Last year, the Paris rally was addressed by John Bolton, now the president’s national security adviser. He said that the Tehran regime shouldn’t last until its 40th birthday. On June 30, Rudy Giuliani, one of the president’s legal team, spoke to a huge NCRI Paris rally. Mr. Giuliani told the audience, “The mullahs must go, the ayatollah must go, and they must be replaced by a democratic government which Madam Rajavi represents. Freedom is right around the corner Next year I want to have this convention in Tehran!”

Mr. Bolton and Mr. Giuliani were speaking the president’s mind when they addressed the NCRI rallies. It’s very unlikely that speeches in support of NCRI will result in toppling the ayatollahs’ regime because they are not believed to have widespread following in Iran. More is required of us. Much more.

When 3 million Iranians took to the streets in 2009 in the “Green revolution” against the ayatollahs, President Obama turned his back on them. He rejected the opportunity to stand for freedom and against tyranny. That opportunity has arisen again and this time should not be shunned.

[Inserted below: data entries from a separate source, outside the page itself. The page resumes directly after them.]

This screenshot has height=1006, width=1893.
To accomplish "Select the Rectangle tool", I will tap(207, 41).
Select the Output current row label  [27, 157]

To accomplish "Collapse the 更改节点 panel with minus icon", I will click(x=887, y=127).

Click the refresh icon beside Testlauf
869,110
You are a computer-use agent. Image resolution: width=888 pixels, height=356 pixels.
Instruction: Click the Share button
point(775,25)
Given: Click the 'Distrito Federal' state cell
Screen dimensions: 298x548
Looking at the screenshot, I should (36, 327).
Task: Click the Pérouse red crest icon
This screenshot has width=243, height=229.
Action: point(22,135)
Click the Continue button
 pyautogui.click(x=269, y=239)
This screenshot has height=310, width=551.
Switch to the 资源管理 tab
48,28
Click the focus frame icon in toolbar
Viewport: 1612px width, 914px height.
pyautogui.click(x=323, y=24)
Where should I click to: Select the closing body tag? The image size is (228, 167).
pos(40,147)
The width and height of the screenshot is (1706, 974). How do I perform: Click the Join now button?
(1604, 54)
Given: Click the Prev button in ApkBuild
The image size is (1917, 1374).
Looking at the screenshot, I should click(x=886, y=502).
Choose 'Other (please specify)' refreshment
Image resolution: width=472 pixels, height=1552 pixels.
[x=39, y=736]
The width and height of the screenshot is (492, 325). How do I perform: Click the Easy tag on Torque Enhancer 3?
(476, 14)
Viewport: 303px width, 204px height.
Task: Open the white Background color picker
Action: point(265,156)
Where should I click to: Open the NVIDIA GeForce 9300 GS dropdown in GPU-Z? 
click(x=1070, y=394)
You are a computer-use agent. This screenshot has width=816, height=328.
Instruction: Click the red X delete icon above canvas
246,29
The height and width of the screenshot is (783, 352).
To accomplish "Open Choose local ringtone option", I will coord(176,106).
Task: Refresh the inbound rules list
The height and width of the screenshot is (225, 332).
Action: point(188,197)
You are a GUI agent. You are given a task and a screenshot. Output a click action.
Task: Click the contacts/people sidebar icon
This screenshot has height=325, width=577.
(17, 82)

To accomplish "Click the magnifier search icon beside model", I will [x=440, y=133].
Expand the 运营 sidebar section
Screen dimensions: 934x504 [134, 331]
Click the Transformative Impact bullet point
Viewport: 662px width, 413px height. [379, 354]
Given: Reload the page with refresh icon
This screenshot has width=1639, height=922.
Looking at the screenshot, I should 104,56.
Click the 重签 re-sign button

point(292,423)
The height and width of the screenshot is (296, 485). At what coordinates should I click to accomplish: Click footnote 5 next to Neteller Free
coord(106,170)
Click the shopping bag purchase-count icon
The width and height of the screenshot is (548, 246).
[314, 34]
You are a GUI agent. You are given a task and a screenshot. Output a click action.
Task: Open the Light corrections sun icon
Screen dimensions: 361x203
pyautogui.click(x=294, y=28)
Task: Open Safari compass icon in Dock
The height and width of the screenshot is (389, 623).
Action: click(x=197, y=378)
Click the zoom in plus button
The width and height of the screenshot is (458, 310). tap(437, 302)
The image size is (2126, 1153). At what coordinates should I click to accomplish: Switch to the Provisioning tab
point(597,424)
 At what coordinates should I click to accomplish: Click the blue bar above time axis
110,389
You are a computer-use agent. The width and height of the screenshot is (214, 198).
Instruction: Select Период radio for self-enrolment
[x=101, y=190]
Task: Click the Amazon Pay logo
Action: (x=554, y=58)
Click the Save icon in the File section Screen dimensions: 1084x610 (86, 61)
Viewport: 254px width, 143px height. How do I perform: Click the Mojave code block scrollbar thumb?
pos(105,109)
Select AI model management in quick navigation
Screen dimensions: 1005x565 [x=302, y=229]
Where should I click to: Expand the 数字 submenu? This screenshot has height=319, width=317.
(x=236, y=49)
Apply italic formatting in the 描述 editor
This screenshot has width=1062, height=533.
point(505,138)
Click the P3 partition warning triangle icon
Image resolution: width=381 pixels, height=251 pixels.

A “Presidential Determination” is a document, usually classified top secret, that authorizes covert action by U.S. intelligence agencies. The president should sign one authorizing significant covert assistance to revolutionaries in Iran, including funding, communications equipment and, at the right moment, arms.

We know that the Tehran regime will never peacefully abandon its efforts to obtain nuclear weapons and the missiles to deliver them. Sanctions can slowly strangle the Iranian economy but won’t, themselves, free Iranians of the tyranny of the ayatollahs. Helping them do so is in their best interest and ours.

• Jed Babbin, a deputy undersecretary of defense in the George H.W. Bush administration, is the author of “In the Words of Our Enemies.”